Mes compositions sont assez désordonnées, je saute d’une chose à l’autre, je les mélange et je vais ailleurs. C’est assez rapide, voire trop rapide pour certaines personnes. Je ne suis pas très patiente avec les sons peut-être, je ne sais pas. C’est une chose à laquelle je pense beaucoup en ce moment, de réduire et d’être plus patiente, de donner plus d’espace aux sons. Je commence souvent avec un tapis sonore, quelque chose que j’ai enregistré, que je peux avoir un peu travaillé. J’écoute, je réécoute et immédiatement, j’ai des mélodies ou des motifs, j’ai pas vraiment de plan avant le résultat final. C’est aussi dans le processus d’écoute de mes tracks ou de mes enregistrements que je trouve de nouvelles façons de faire.

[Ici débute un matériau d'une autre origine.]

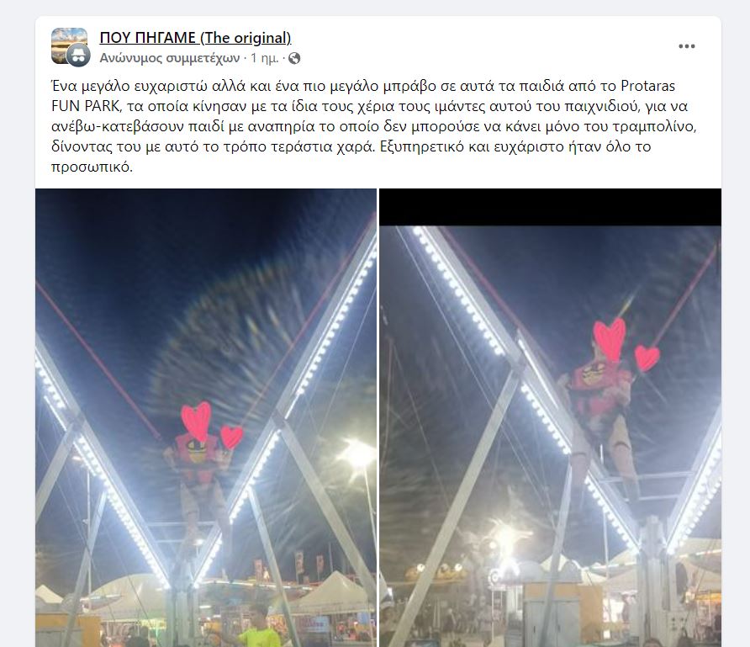Click the '1 ημ.' post timestamp
Image resolution: width=750 pixels, height=647 pixels.
coord(265,58)
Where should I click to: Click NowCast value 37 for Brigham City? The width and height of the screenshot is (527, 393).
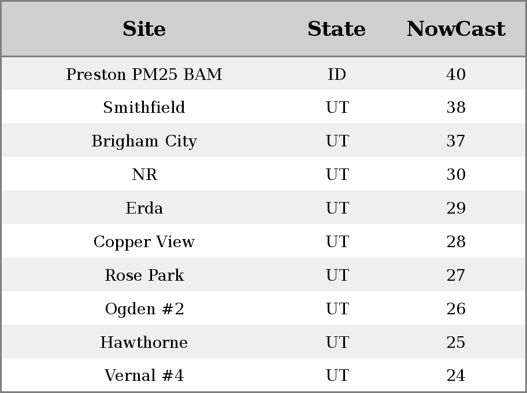point(456,141)
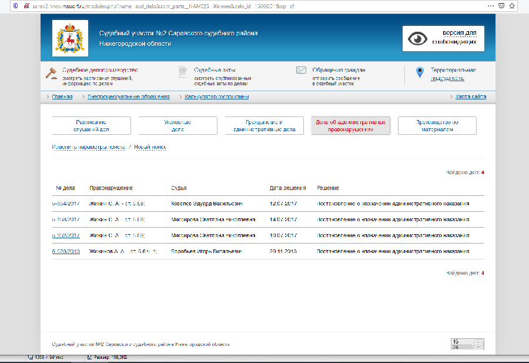Select Производство по материалам tab
The height and width of the screenshot is (363, 529).
pos(437,126)
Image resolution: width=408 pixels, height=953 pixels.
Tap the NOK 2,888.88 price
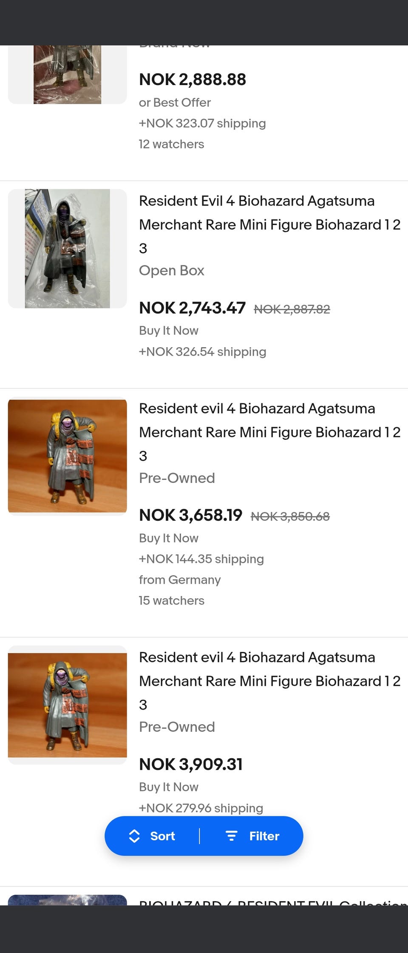(x=192, y=79)
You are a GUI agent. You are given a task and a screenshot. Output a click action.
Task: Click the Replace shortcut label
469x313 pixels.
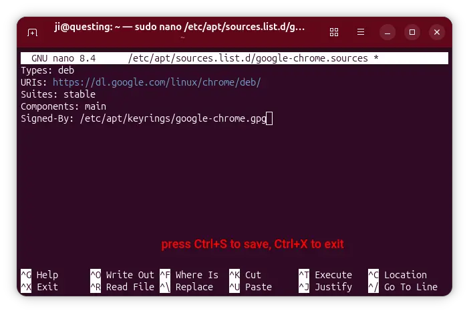194,287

C’est une vraie volonté, de toujours trouver de nouvelles façons de faire les choses, juste pour moi, pour apprendre.

Tu mêles beaucoup de genres dans ton travail, qu’on met souvent dans la case « ambient ». J’avais pu lire que tu ne souhaitais pas forcément voir ton travail mis dans une case, mais plutôt que ce que tu produis soit associé à toi et à ton nom.

Je pense que c’est quelque chose de presque psychologique parce que d’une certaine manière, j’ai le sentiment et j’aime le sentiment d’être arrivée quelque part à un moment donné. Et arriver quelque part signifie que tout ce que j’ai fait jusqu’à présent a un sens et que je suis dans un endroit où je m’intègre et où tout ce qui m’entoure a un sens. Donc, tout s’assemble dans un moment et un lieu très spécifiques et ça a aussi à voir avec l’endroit où je suis à ce moment-là, c’est un sentiment qui ne dure qu’un très court moment. Je pense que c’est quelque chose que je cherche en travaillant avec le son : essayer de trouver un endroit qui soit d’une certaine manière unique, ou nouveau, ou même surprenant pour moi-même. 

C’est dans le processus d’écoute de mes tracks ou de mes enregistrements que je trouve de nouvelles façons de faire.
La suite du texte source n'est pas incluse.